Had a Tab (a Bill favorite) and some microwave popcorn and did some unfinished work.
Well, it would seem that Bug Barbecue's theory might be correct after all. Michael got invited to lunch today with (oh God, I can barely input the letters...) B-B-B-B-B-I-L-L!
The news traveled around Building Seven like lightning just around 11:30. Needless to say, we tumbled into Bug's office like puppies within seconds of getting word, tripping over his piles of soldering guns, wires, R-Kive boxes, and empty CD jewel boxes. Of course, he went mad with grief. We totally needled him:
"You know, Bug, the deciding factor must have been Michael's walking over that berm and making that incredible short cut. I tell you, Bill saw Michael make that call of genius and now I bet he's going to give Michael his own product group. You shouldn't have listened to us, man. We're losers. We're going nowhere. Now, Michael - he's a winner."
Actually, the invitation probably had more to do with the code Michael wrote during the bunkering last Friday, but we didn't tell Bug this.
During the two hours Michael was away, time ticked by slowly. The curiosity was unbearable and we were all giddy and restless.

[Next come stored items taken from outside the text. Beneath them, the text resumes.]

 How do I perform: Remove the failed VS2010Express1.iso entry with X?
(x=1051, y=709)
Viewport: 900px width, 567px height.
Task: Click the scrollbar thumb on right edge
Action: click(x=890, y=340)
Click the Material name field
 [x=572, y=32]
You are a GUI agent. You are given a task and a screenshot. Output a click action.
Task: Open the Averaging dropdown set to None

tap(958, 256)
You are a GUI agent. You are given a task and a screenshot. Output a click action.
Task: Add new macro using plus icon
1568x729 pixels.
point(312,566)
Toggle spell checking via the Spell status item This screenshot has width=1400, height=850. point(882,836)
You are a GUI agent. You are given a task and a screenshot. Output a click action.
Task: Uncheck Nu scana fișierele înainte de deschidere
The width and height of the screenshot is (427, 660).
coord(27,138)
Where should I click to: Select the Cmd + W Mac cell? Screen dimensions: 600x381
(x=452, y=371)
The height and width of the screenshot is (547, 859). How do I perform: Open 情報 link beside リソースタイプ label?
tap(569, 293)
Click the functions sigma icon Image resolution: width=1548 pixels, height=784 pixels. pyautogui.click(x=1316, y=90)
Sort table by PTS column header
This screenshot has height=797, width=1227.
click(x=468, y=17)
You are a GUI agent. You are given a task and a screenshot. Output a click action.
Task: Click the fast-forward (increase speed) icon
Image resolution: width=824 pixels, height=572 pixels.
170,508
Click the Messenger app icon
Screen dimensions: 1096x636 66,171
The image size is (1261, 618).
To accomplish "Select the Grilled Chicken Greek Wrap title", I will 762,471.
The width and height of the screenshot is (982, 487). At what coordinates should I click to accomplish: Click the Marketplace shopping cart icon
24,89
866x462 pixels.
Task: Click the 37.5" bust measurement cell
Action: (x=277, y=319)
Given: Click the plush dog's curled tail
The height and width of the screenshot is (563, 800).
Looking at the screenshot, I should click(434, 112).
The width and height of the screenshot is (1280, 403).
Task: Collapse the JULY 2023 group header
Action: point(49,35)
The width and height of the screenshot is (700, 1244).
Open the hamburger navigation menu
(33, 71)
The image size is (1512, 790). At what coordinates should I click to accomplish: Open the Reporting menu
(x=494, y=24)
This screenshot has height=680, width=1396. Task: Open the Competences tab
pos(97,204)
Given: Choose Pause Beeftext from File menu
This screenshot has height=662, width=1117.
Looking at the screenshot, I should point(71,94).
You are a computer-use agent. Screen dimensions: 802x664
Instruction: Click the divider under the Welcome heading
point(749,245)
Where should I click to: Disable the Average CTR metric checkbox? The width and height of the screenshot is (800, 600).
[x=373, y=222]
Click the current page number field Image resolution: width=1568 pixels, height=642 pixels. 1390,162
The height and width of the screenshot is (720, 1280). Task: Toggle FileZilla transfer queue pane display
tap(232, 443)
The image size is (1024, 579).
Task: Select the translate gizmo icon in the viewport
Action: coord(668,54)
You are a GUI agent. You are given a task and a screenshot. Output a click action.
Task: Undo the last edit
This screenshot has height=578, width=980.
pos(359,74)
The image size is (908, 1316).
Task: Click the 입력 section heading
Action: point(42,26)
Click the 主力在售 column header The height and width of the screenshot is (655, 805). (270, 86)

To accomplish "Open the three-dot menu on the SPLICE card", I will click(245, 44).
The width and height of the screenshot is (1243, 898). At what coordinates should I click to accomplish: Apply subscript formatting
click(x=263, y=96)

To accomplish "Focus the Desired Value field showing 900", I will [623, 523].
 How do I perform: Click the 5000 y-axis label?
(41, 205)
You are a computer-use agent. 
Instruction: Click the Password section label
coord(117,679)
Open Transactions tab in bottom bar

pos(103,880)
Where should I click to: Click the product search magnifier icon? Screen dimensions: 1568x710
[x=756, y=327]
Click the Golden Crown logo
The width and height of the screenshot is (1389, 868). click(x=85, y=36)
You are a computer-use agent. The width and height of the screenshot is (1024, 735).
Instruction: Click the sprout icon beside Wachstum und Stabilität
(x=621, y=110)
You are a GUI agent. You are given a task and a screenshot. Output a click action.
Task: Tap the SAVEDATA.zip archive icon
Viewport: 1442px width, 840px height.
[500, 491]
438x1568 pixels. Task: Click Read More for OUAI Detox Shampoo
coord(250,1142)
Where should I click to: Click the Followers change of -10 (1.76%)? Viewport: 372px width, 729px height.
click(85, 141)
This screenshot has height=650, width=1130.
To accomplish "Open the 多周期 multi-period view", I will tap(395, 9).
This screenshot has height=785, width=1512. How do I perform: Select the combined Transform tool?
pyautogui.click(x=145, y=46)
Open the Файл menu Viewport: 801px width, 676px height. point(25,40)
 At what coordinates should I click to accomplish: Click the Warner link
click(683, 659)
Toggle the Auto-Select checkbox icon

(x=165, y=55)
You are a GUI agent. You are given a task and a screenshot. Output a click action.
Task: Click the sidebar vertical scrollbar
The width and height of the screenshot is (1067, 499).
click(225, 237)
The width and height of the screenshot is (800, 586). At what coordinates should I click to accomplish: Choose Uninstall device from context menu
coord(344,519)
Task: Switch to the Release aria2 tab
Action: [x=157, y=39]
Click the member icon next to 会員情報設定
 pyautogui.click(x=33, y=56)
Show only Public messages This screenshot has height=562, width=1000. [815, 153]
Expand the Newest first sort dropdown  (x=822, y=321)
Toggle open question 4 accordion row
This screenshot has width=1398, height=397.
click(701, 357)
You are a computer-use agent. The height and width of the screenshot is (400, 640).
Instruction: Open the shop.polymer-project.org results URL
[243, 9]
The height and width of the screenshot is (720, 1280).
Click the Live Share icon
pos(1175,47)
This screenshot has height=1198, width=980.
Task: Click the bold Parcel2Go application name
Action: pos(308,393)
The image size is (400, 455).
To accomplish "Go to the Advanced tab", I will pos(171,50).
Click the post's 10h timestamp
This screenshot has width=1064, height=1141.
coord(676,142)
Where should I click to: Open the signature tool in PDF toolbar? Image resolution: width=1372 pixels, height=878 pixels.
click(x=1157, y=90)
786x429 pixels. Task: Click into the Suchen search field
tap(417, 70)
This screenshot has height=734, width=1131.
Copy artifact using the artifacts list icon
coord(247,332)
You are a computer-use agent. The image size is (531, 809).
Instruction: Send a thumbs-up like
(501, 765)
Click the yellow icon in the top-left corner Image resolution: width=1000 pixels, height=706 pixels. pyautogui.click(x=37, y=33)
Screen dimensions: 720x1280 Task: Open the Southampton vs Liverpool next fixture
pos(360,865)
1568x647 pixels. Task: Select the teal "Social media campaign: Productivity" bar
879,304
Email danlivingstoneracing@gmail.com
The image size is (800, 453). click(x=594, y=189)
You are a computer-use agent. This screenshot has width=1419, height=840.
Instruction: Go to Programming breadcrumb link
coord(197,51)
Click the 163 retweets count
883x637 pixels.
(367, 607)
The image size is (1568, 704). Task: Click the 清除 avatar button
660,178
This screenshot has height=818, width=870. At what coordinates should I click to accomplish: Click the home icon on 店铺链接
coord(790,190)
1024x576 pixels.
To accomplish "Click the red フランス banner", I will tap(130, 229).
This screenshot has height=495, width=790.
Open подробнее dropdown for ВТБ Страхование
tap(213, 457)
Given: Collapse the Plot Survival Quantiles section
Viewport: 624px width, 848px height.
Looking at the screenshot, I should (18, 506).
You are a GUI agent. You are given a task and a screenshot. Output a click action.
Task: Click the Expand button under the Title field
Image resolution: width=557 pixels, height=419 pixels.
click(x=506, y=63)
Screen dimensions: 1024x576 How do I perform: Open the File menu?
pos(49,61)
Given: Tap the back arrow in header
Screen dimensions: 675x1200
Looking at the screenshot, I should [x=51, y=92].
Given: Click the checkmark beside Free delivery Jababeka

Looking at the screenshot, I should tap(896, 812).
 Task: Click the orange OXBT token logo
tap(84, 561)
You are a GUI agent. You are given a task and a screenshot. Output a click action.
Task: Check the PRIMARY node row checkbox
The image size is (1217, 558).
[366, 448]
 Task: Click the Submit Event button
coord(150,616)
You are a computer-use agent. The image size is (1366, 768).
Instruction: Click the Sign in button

We emerged from our offices into corridors of caged whimsy, amid our Far Side cartoons taped to windows, Pepsi-can sculptures taped to the walls, and inflatable sharks hanging from the ceiling, all lit by full-spectrum, complexion-flattering lighting.
We lapsed into one of our weekly-ish communal stress-relieving frenzies - we swiped sheets of bubble-pak from the supply rooms and rolled over them with our office chairs, popping hundreds of plastic zits at a go. We punished plastic troll dolls with 5-irons, blasting them down the hallway, putting yet more divots in the particle board walls and the ceiling panels. We drank Tabs and idly slagged interactive CD technology (Todd: "I used the Philips CDI system - it's like trying to read a coffee table book with all of the pages glued together.")
Finally Michael came back and walked past everybody, oblivious to the sensation of his presence, and entered his office. I walked over to his door.
"Hi Michael." Pause. "Soooooo...?"
"Hello, Daniel. I have to fly to Cupertino tonight. Some kind of Macintosh assignment they're putting me on."
"What was, well - he - like?"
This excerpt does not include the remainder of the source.